Although overtaking isn’t always against the law, it’s important to be cautious and use your judgement. If you’re stuck behind a slow tractor on a quiet road where you can see there is no traffic approaching, it can be perfectly safe. The problems come when some motorists exceed the speed limit to pass another driver out of impatience, without taking into account who may be coming around a bend that lies ahead.
In this article, we’re going to give you a step-by-step guide of how to overtake without endangering other road users -- and detail the warning signs which indicate that it will be unsafe to complete the manoeuvre without there being a high risk of an accident.
You don’t want to rush when determining whether or not it’s an appropriate time to overtake. If you’re on a 60mph road and the person in front of you is going at 55mph, it’s likely that you would have to break the speed limit to complete the manoeuvre. This leaves you facing the prospect of a fine for overtaking when it was unnecessary.

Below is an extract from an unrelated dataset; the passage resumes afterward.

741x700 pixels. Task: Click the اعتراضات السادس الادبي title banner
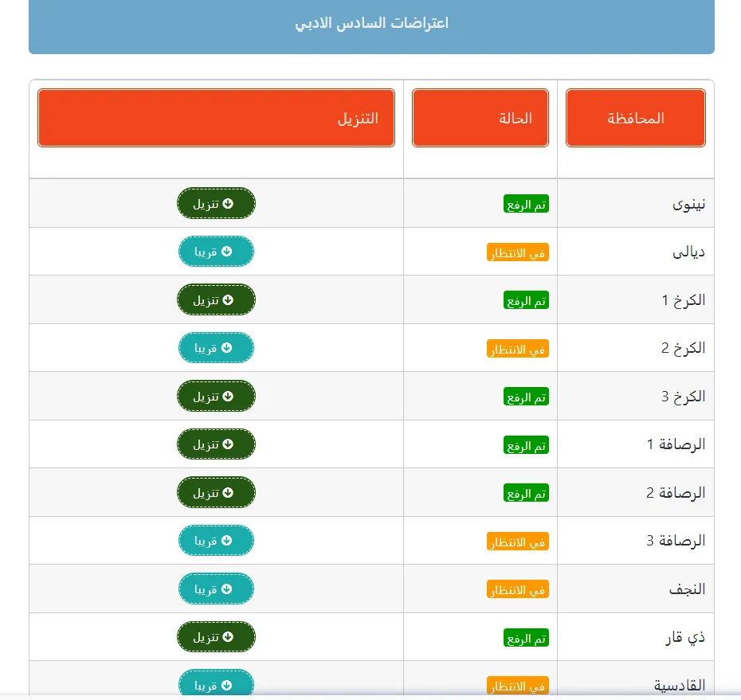click(371, 24)
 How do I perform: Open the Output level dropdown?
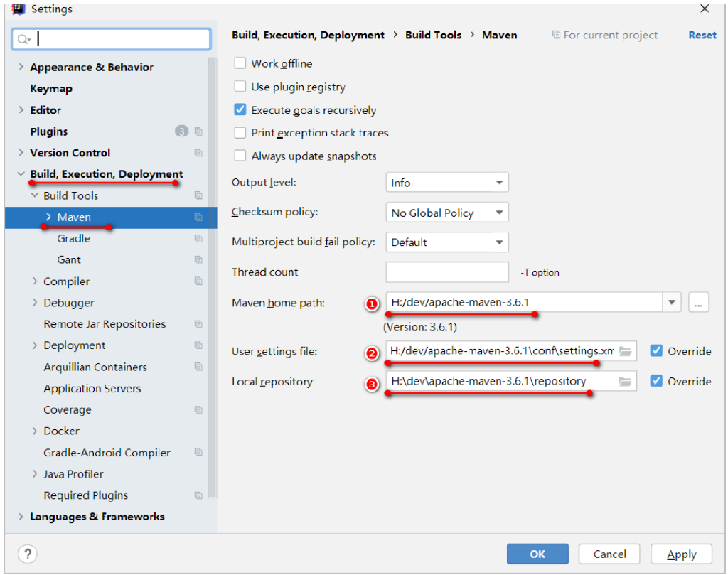(447, 183)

If you’re confident that you can overtake at a sensible speed, you need to examine the road layout to see whether there are any bends or side roads where oncoming traffic could suddenly emerge from. Additionally, it’s crucial you double check for cyclists and motorbikes and glance at your rear view mirrors to see whether any motorists behind you are intending to overtake.
Always err on the side of caution when it comes to overtaking larger vehicles such as lorries and tractors because it will take you longer to return to the carriageway. Likewise, avoid attempting to overtake when visibility is poor -- as fog, mist and heavy rain often make it impossible to clearly see oncoming traffic and the layout of the road ahead.

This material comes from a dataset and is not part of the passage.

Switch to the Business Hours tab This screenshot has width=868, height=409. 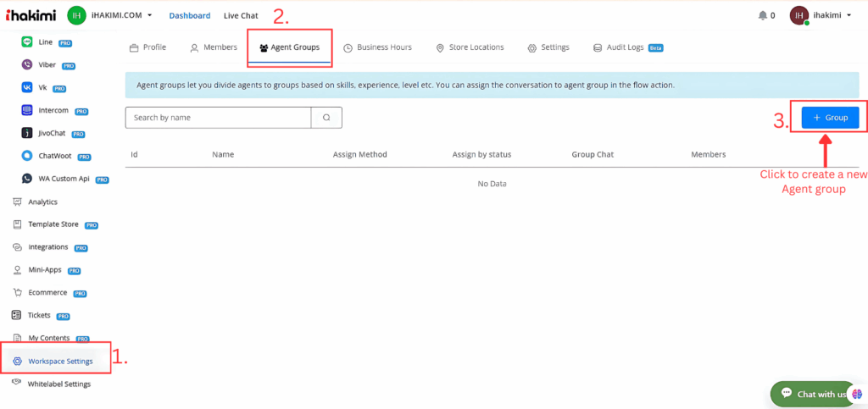tap(377, 47)
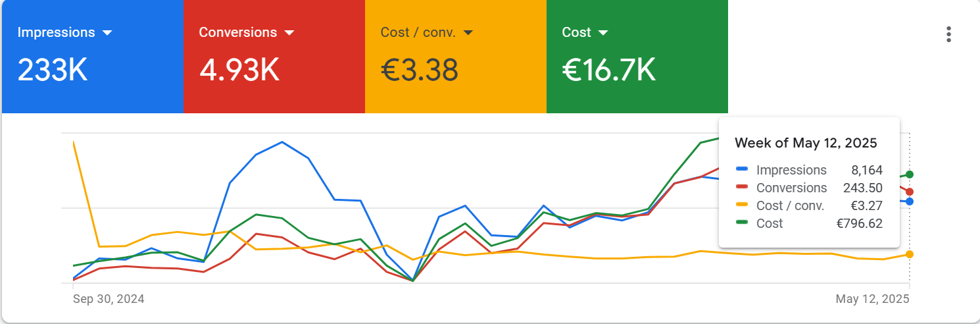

It’s not advisable to overtake in unfavourable weather conditions
You should be keeping your distance from the vehicle in front as this gives you better visibility when you’re anticipating any hazards ahead. Generally, a gap of at least two seconds is what you should be aiming for.
Once you have checked for any blind spots by briefly looking over your shoulder, you should begin to make your way into the opposite lane so you can examine the road ahead for any oncoming traffic. If it’s unsafe to continue, you’ll then be able to return to your lane without affecting the flow of traffic. Make sure you use your indicators so the motorists to your front and rear know what your intentions are.

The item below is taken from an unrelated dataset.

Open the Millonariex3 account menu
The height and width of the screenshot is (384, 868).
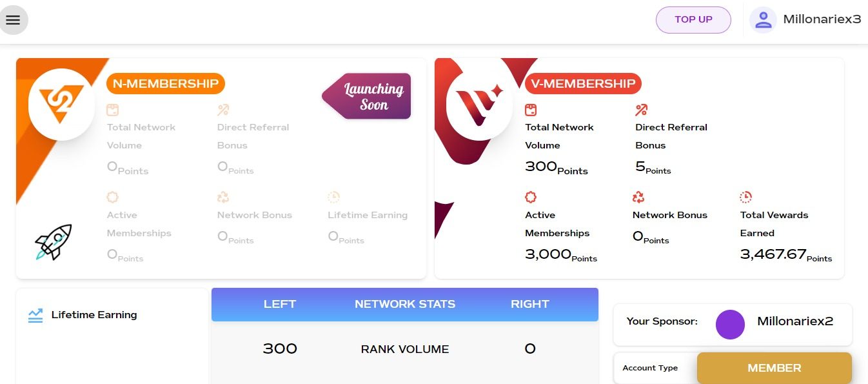[822, 19]
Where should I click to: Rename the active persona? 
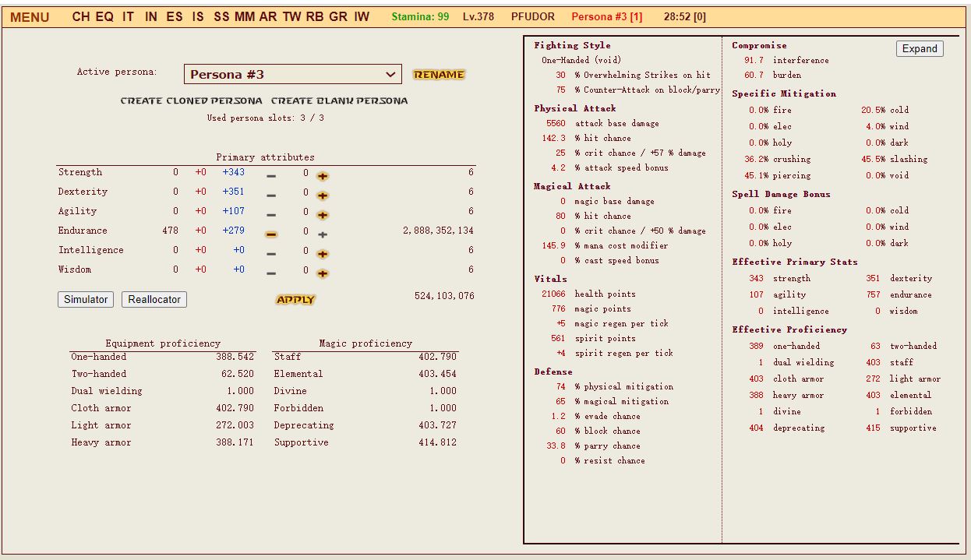pos(439,75)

You will be able to abort the manoeuvre up until the point where you are alongside the person you are overtaking.
Once you’ve overtaken the vehicle, make sure you leave a generous gap so they won’t have to slam down on the brakes because you’ve cut in too abruptly.
The Highway Code forbids you from overtaking vehicles which have come to a stop at a pedestrian crossing in order to let people pass, as naturally this can put them in danger. In addition, you should not enter bus or cycle lanes to complete a manoeuvre. Do bear in mind that many bus lanes aren’t in force 24 hours a day, so look out for signs which provide details about when they are in operation.
Bus lanes are in operation 24 hours a day if there aren’t any other times displayed
Some roads have a no overtaking sign, which is denoted by a red circle containing two cars alongside each other: one black, and one red. A sign will usually notify you when you have left a zone where overtaking is forbidden.
It’s also recommended that you avoid attempting to overtake other road users when you’re on the approach to junctions, nearing a school crossing, or queuing in traffic.
The best advice here is to keep your speed constant. You can always slow down a little bit to ensure that the overtaking motorist can complete the manoeuvre faster -- and this also has the advantage of creating a nice gap between you. The one thing you should never do is attempt to speed up when someone has committed to an overtaking manoeuvre, as it puts both of you at risk.
You may want to talk to your driving instructor about practising the manoeuvre under their watchful eye.